Alopecia in Cats

Although owners can easily detect alopecia in their cats—they'll scratch or lick the area where the hair is falling out—home remedies are not a good idea. This is because causes can range from a mild problem to cancer.
Alopecia in Cats
Francisco María García

Written and verified by the lawyer Francisco María García.

Last update: 27 December, 2022

Cats take care of their fur and keep it clean and shiny, which is a sign of good health. However, excessive hair loss or alopecia in cats is a sign of a pathology.

The causes of feline alopecia are varied. A vet will need to examine the animal and identify the exact condition in order to determine the appropriate treatment.

The most frequent causes are laid out below.

Causes of alopecia in cats

Cats lose hair naturally. But, when this loss is excessive and leaves visible areas of colored skin that may be inflamed or have spots, it means there’s an underlying problem.

Fleas and mites

Cats are allergic to flea and mite bites, so they scratch the area and pull out the fur. This causes alopecia, especially in areas such as the back and tail. The bite can even cause an infection in the skin that will look reddish and scaly.

The mites burrow under the cat’s skin, resulting in mange. The itching is so intense that the cat scratches and licks the skin to relieve itself, and this leaves hairless patches. In severe cases, it can spread over the entire body.

A cat licking its paw.

Ringworm is a fungus that develops on the face, ears, head and sometimes paws of cats. In addition to alopecia, the skin may appear scaly, dry or crusty; it also causes intense itching. This condition is contagious and can spread to other pets or humans.


These can be caused by food, such as some proteins like fish, chicken, or beef; in this case, the skin will be reddened and have bumps.

An allergy to certain chemicals, plastics, rubber or wool can also cause dermatitis and alopecia in cats. Thallium and iodine are highly toxic to felines and cause immediate hair loss.


The endocrine system regulates hair growth in cats, so any hormonal problem can cause alopecia. This happens with the decrease of sexual hormones after castration and with the excess of them in dominant males.

When the cause of alopecia is a hormonal imbalance, the hair loss is uniform and occurs all over the animal’s body. This is easy for the owner to identify.

Cushing’s disease

This is a condition of the adrenal glands, which produce excessive steroid hormones. One of the symptoms in cats is alopecia, with hair falling out symmetrically all over the body.

Psychological issues

Cats are very sensitive animals and prone to stress from drastic changes and other psychological factors. Likewise, confinement and boredom can cause cats to groom excessively, resulting in hair loss.

Thyroid problems

It’s possible that the cat is suffering from hypo- or hyperthyroidism. This disorder of the thyroid glands not only causes excessive hair loss, but also spots, flaky and painful skin, and fever.
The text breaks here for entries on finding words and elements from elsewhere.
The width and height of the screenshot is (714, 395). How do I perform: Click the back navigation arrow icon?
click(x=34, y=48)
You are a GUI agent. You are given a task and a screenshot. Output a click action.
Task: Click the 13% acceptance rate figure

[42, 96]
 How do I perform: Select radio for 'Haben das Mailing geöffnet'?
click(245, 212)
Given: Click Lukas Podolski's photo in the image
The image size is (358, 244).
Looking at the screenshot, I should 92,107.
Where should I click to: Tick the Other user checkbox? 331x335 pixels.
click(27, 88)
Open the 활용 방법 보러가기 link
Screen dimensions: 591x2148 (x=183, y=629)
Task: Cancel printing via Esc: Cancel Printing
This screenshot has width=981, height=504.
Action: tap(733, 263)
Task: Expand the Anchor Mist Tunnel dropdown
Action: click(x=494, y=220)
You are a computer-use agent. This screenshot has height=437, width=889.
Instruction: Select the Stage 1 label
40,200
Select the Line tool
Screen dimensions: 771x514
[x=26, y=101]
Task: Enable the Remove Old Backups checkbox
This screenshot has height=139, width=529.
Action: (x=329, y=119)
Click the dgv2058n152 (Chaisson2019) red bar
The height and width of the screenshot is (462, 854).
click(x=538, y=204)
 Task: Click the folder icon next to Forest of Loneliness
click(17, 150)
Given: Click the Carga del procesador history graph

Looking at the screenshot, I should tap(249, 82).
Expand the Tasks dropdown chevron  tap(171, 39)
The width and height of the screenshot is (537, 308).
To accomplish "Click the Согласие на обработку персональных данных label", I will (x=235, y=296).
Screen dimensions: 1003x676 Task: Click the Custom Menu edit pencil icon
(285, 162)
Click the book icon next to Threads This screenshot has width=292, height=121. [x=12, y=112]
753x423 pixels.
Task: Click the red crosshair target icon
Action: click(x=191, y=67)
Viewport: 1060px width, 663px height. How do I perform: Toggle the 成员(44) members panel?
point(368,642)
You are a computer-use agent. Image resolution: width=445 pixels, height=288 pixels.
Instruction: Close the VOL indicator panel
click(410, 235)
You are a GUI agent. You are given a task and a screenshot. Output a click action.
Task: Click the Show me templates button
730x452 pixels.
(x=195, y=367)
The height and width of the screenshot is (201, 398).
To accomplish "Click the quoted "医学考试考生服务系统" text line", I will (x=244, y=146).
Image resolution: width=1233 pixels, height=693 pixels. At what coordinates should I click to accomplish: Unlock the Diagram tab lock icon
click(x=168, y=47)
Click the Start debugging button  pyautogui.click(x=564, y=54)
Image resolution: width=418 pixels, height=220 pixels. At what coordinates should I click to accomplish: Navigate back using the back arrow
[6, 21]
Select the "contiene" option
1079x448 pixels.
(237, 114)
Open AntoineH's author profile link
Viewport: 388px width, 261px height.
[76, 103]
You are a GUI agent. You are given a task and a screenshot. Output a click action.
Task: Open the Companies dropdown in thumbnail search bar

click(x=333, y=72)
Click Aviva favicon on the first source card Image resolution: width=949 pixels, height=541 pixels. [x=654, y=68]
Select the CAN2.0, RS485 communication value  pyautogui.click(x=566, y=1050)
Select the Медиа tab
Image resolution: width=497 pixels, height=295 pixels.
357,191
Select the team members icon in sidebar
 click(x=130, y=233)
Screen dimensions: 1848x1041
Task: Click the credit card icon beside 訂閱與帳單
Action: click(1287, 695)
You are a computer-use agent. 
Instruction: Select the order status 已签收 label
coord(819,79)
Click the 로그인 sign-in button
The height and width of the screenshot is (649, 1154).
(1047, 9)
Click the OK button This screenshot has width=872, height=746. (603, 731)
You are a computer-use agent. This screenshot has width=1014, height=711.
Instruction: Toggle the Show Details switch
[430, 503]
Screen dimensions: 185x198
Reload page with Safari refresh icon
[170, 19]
Alopecia in cats can result from excessive scratching.


In this case, alopecia is accompanied by skin ulcers, which can become infected causing purulent secretions. This is one of the most serious causes of hair loss in cats, as it indicates the presence of a carcinoma.

Diagnosis and treatment of alopecia in cats

Alopecia in cats is easily identifiable by their owners, who will find tufts of feline hair everywhere. In addition, the cat will have areas of bare skin which will irritate them and make them lick and nibble at the affected skin.

The vet will do a thorough examination of the cat in order to determine the specific cause of its alopecia. If necessary, they’ll take hair, skin, blood or urine samples to help with the diagnosis.

Treatment will depend on the cause of alopecia. Some of the underlying conditions are easy to treat, such as fleas or ringworm; other causes can lead to serious health problems that put the cat’s life at risk. This is why it’s important to consult a professional at the first sign of alopecia and to avoid home treatments.

It’s also important to remember that some preventive measures can be of great help when it comes to taking care of your cat’s health at home. It’s vital to keep the environment free of fleas, ticks and mites, and even more so if you have several pets.

Other good habits include giving your cat food that’s appropriate for its age, in order to keep its coat healthy. As far as possible, avoid situations that will cause stress for your cat.

This text is provided for informational purposes only and does not replace consultation with a professional. If in doubt, consult your specialist.